The city was a malignant shadow of what it must have been. The
buildings were neglected, the streets empty, and the once bustling
bazaars long silent. What was chilling was the old dilapidated
docks, whose rotting wood was replaced by bones and dried sinew.
Those responsible for the grisly repairs were not visible, but
one's eyes were drawn to the dark and foreboding light towers
and watch towers that dotted the skyline. Foul birds roosted
upon them and Ibrahim took great care that we went unnoticed
by the beasts.
Ibrahim was adamant that we never enter the city near dark,
so we camped outside the city. To our horror, the light towers
lit up with eerie green lights that turned one's stomach and
caused great pain behind to our eyes. All night, the creaking
of waterlogged wood was heard and the sea itself seemed to groan
with pain.
After a night of troubled sleep, we set off at dawn to the city.

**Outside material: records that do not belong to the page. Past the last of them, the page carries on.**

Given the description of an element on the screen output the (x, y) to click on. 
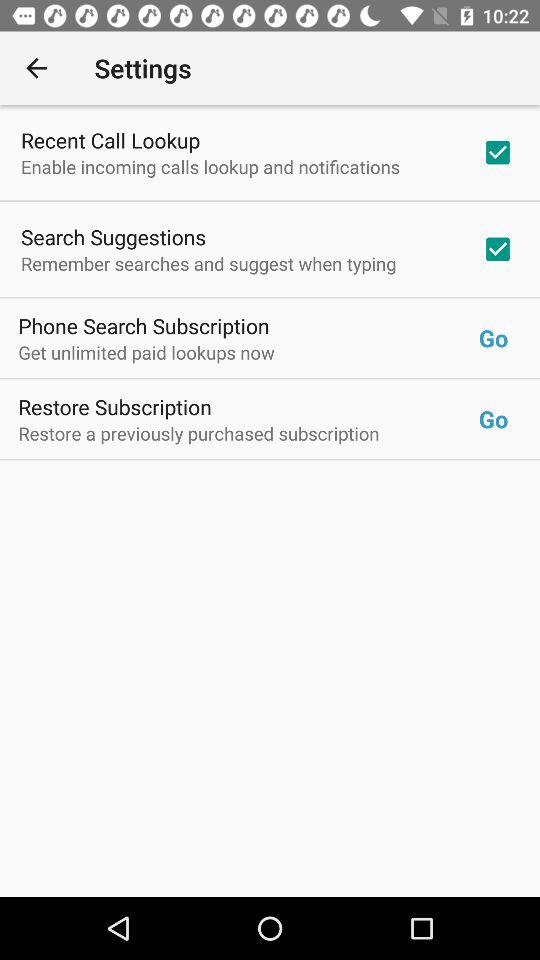
choose item above remember searches and icon (113, 236)
Given the description of an element on the screen output the (x, y) to click on. 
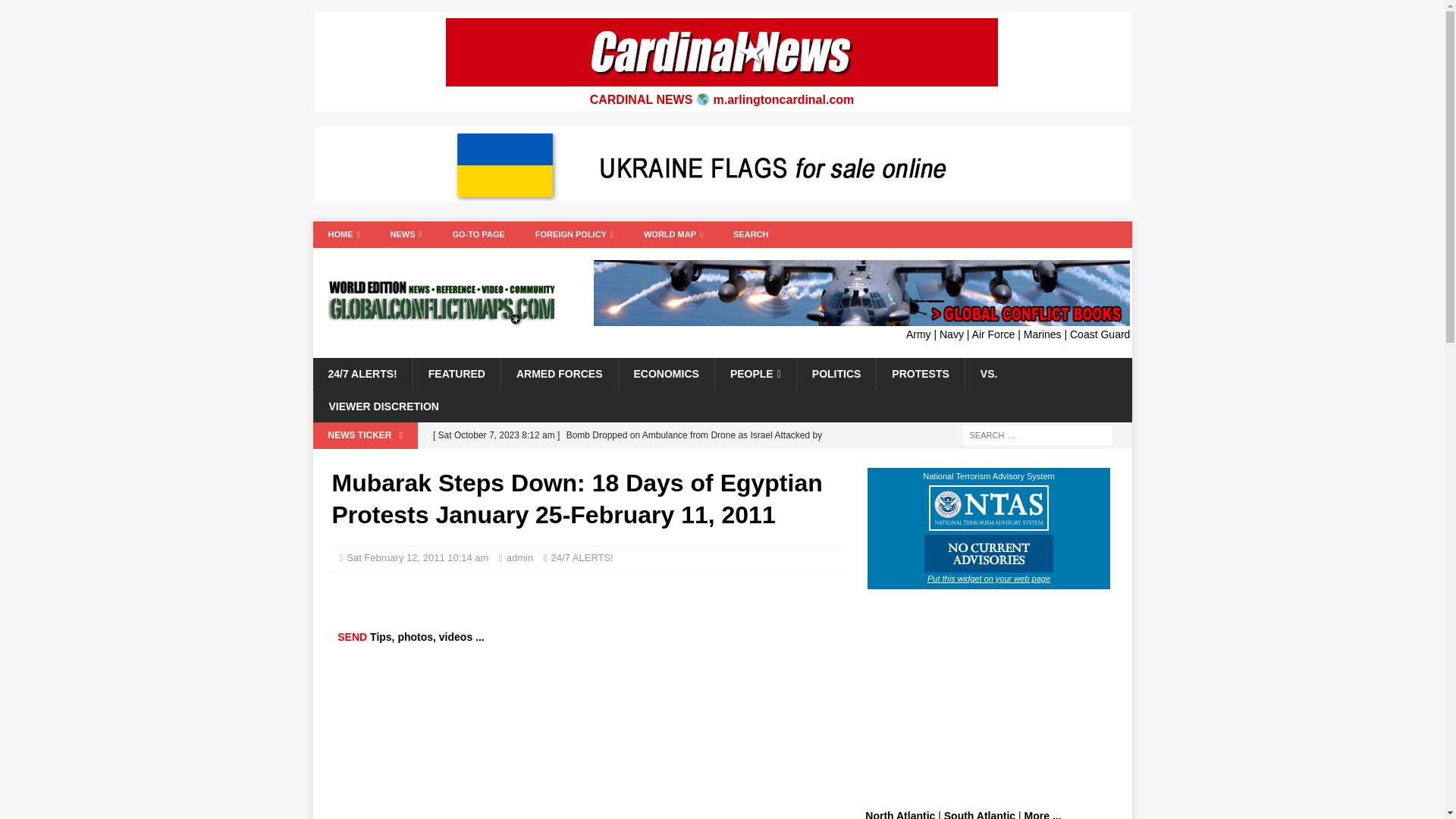
HOME (343, 234)
CARDINAL NEWS m.arlingtoncardinal.com (721, 100)
YouTube video player (557, 740)
NEWS (406, 234)
Given the description of an element on the screen output the (x, y) to click on. 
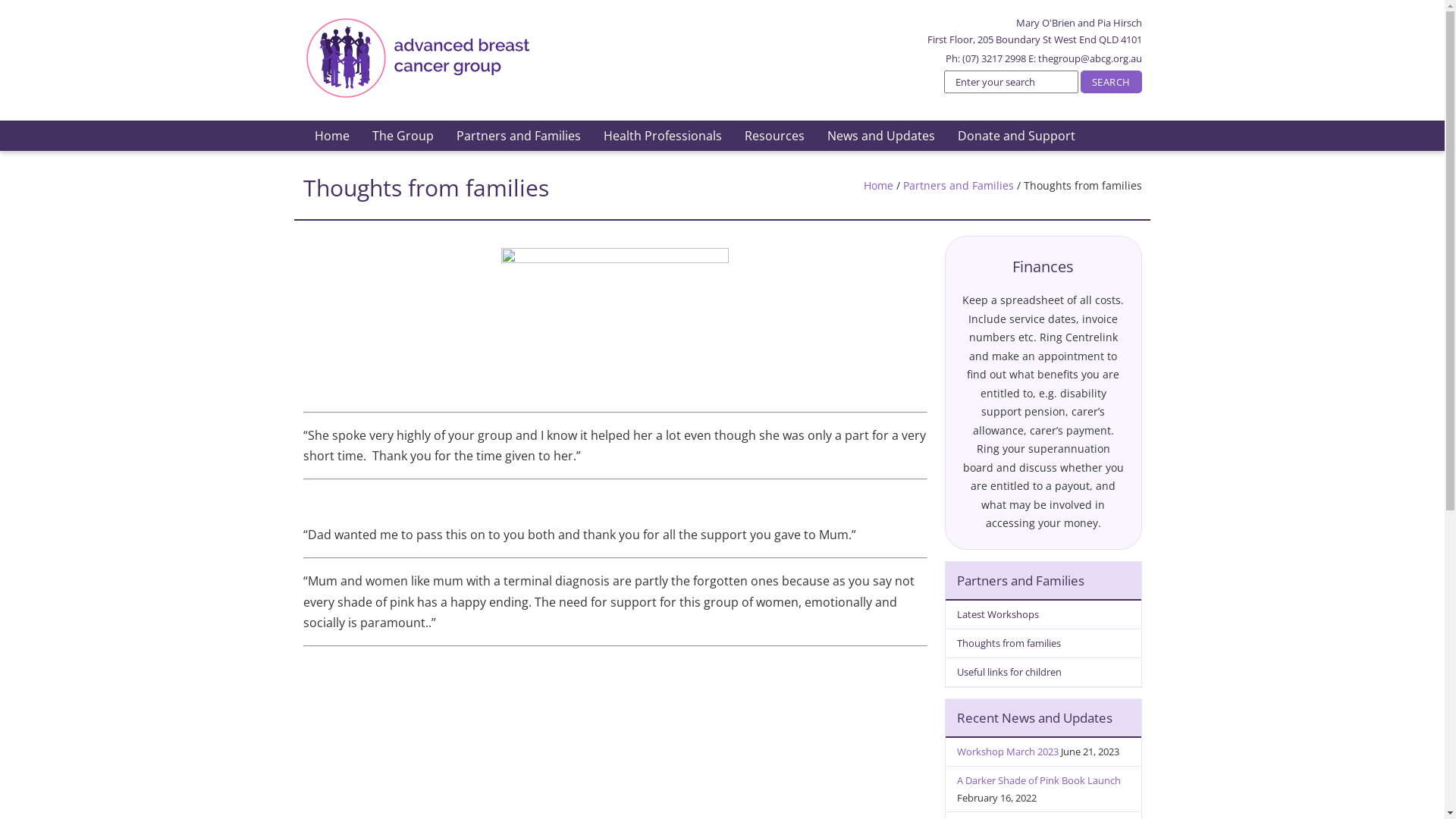
Resources Element type: text (773, 135)
Workshop March 2023 Element type: text (1007, 751)
A Darker Shade of Pink Book Launch Element type: text (1038, 780)
News and Updates Element type: text (880, 135)
Latest Workshops Element type: text (1043, 614)
thegroup@abcg.org.au Element type: text (1089, 58)
Useful links for children Element type: text (1043, 672)
Home Element type: text (331, 135)
Donate and Support Element type: text (1016, 135)
Home Element type: text (877, 185)
Partners and Families Element type: text (957, 185)
Search Element type: text (1111, 81)
Partners and Families Element type: text (517, 135)
The Group Element type: text (402, 135)
Health Professionals Element type: text (661, 135)
Thoughts from families Element type: text (1043, 643)
Given the description of an element on the screen output the (x, y) to click on. 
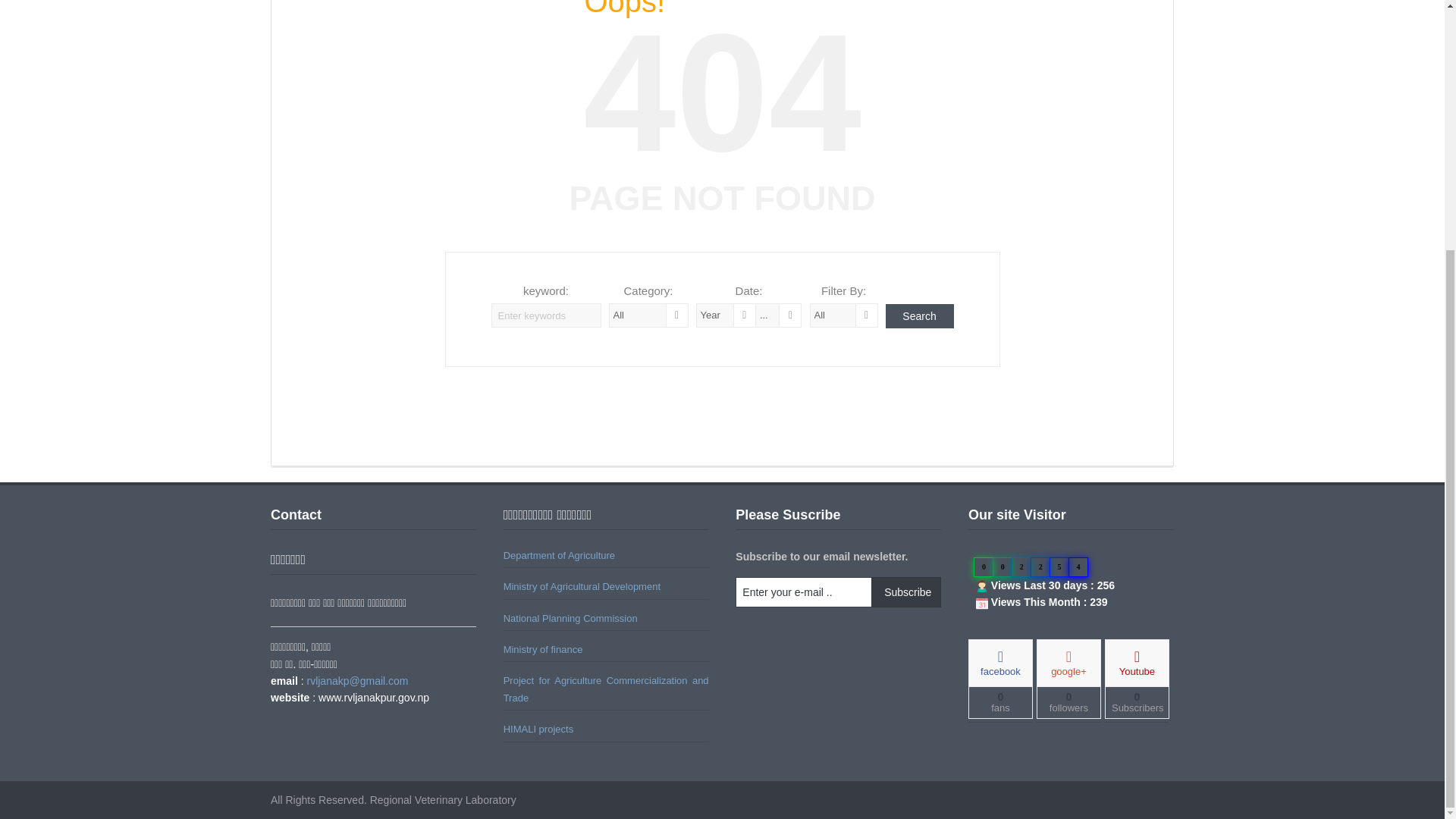
National Planning Commission (570, 618)
Department of Agriculture (558, 555)
facebook (1000, 663)
Project for Agriculture Commercialization and Trade (606, 688)
Ministry of Agricultural Development (582, 586)
HIMALI projects (538, 728)
Subscribe (905, 592)
Ministry of finance (543, 649)
Search (919, 315)
Given the description of an element on the screen output the (x, y) to click on. 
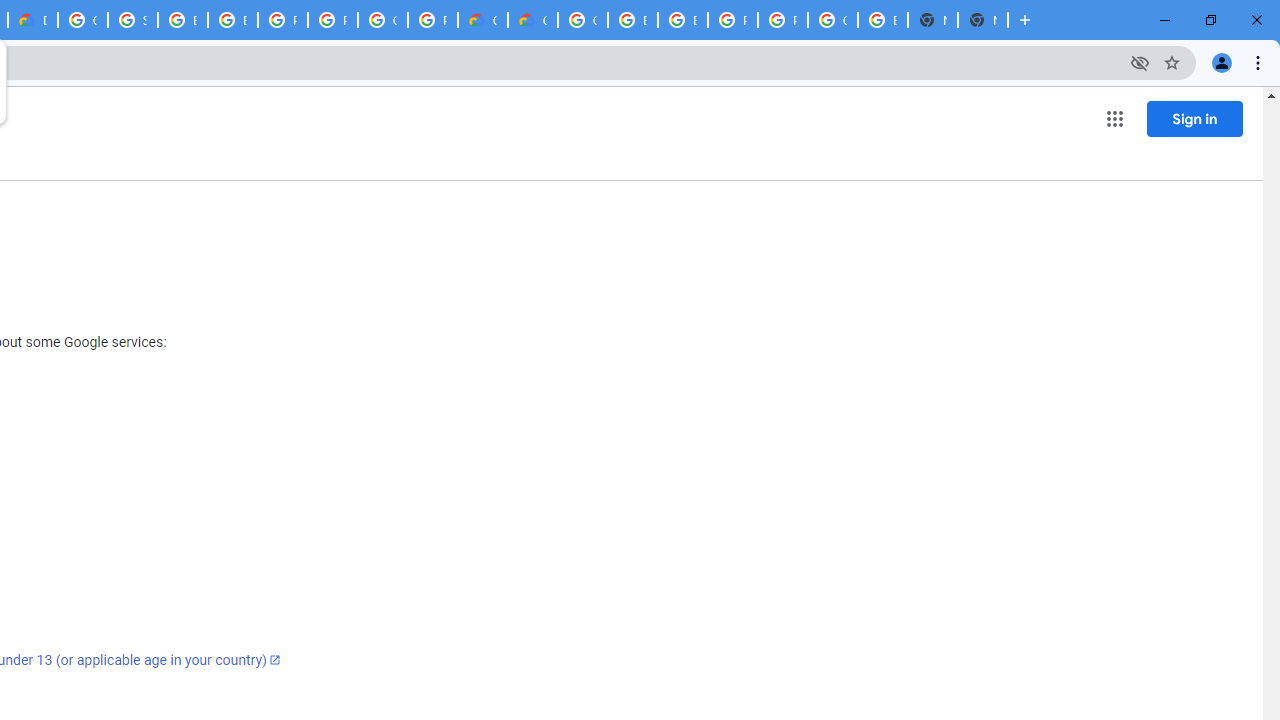
Browse Chrome as a guest - Computer - Google Chrome Help (182, 20)
Browse Chrome as a guest - Computer - Google Chrome Help (682, 20)
Sign in - Google Accounts (132, 20)
Customer Care | Google Cloud (483, 20)
Browse Chrome as a guest - Computer - Google Chrome Help (232, 20)
New Tab (982, 20)
Google Cloud Platform (383, 20)
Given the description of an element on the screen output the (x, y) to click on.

It was here that Ibrahim began his search. Ancient tomes and
scrolls in his possession had come from this city, smuggled
out in night from the ports before the city was ruled by the
dead, and he sought out clues here from the city's ancient and
famed library.
So the living once again walked those streets. As it was in
the other cities that we desecrated with our touch, nothing
moved, there was naught but the eerie whispering of the wind
or the voices from parched throats deep within the shadows.
The fear of such places never left us, we never became accustomed
to it, but on that horrific morning it seemed all the more fierce
on account of our inexperience.
I'll spare you the details for the sights of that morning and
those that followed are mine alone to bear. The city library
was discovered sacked and a fruitless morning was spent there,
although our party found some loot to keep spirits high despite
the atmosphere. A map here of the ancient lands of Nehekhara
provided Ibrahim with enough information to proceed.
We turned our attention the next day to the pyramids outside
the city in which ancient priests were entombed. The Serpent
warned us from a number of the pyramids, and Fritz proved his
worth avoiding the most deadly and cunning of traps. Were it
not for the skill of arms of Ibrahim, Massoud and I, I fear
our bodies would have moldered there when the dead awakened.
Yet the dead were vanquished and fabulous wealth was uncovered.
One might think that this would content men such as us, but
it merely whetted our ravenous appetites.